Investigation of intrinsic and extrinsic defects in Na-doped Cu2Sn1-xGexS3 thin films by photoluminescence

Abstract

The defect properties of NaF-deposited Cu₂Sn_1–xGe_xS₃ (CTGS) thin films, which are expected to improve the conversion efficiency of CTGS solar cells, were investigated by photoluminescence (PL). The PL spectra from a 0 mg of NaF deposited CTGS thin film were observed to have four peaks: three of donor-acceptor pair (DAP) recombination luminescence and one of the excitons (EX) or near the band edge (NBE) luminescence. On the other hand, 10 mg of NaF-deposited CTGS thin film exhibited PL spectra with three peaks, including two from DAP recombination luminescence and one from EX or NBE luminescence.
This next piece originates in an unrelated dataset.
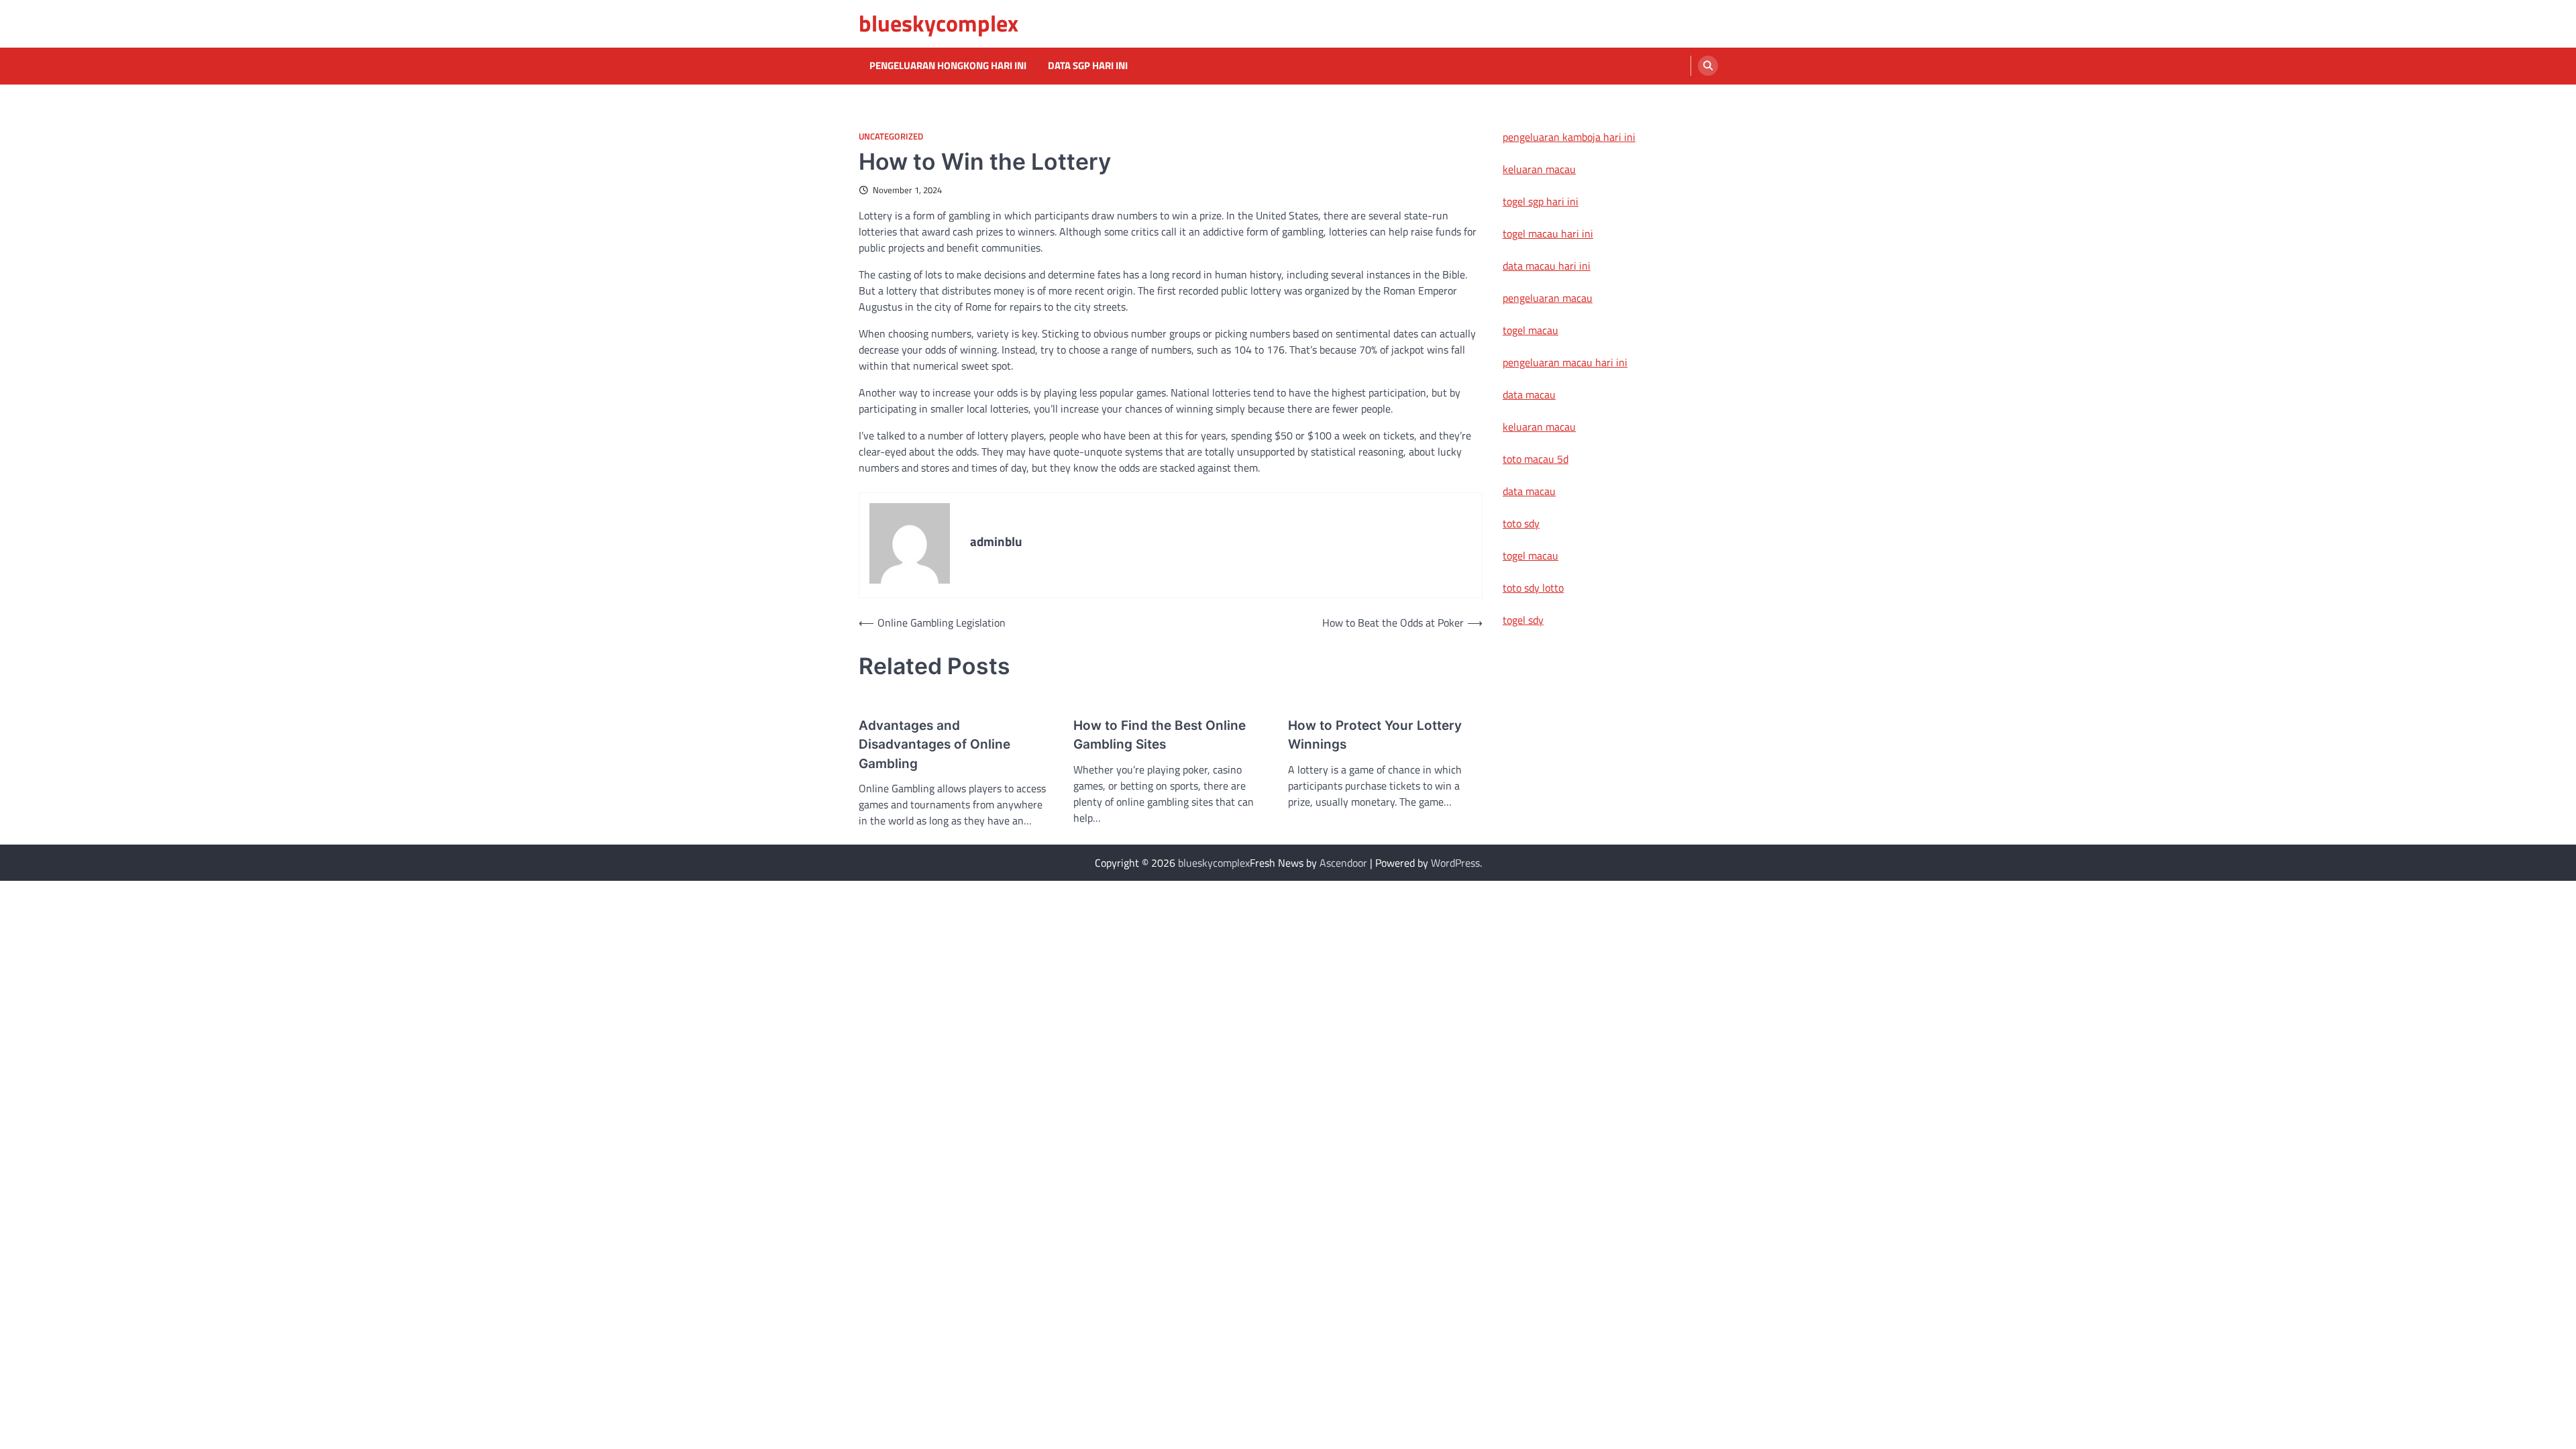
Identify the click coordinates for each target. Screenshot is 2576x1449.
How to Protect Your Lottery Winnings (1375, 735)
One peak in the Na-undoped CTGS thin film exhibited an activation energy of 39.5 ± 21.2 meV, indicating deeper level defects compared to the energy levels of approximately 26 meV at room temperature (RT), which serves as a capture center for minority carriers at RT. In contrast, the Na-doped CTGS thin film exhibited shallower defect levels of 8.2 ± 3.9 meV lower than the energy levels at RT. These results suggest that Na doping generated new defects that served as carrier sources. Consequently, this study suggests that Na element incorporation holds promise for improving the electrical properties of CTGS solar cells. Based on the above findings, we believe that Na-doped CTGS solar cells represent a promising alternative to existing solar cell materials and have, the potential to enhance low conversion efficiency.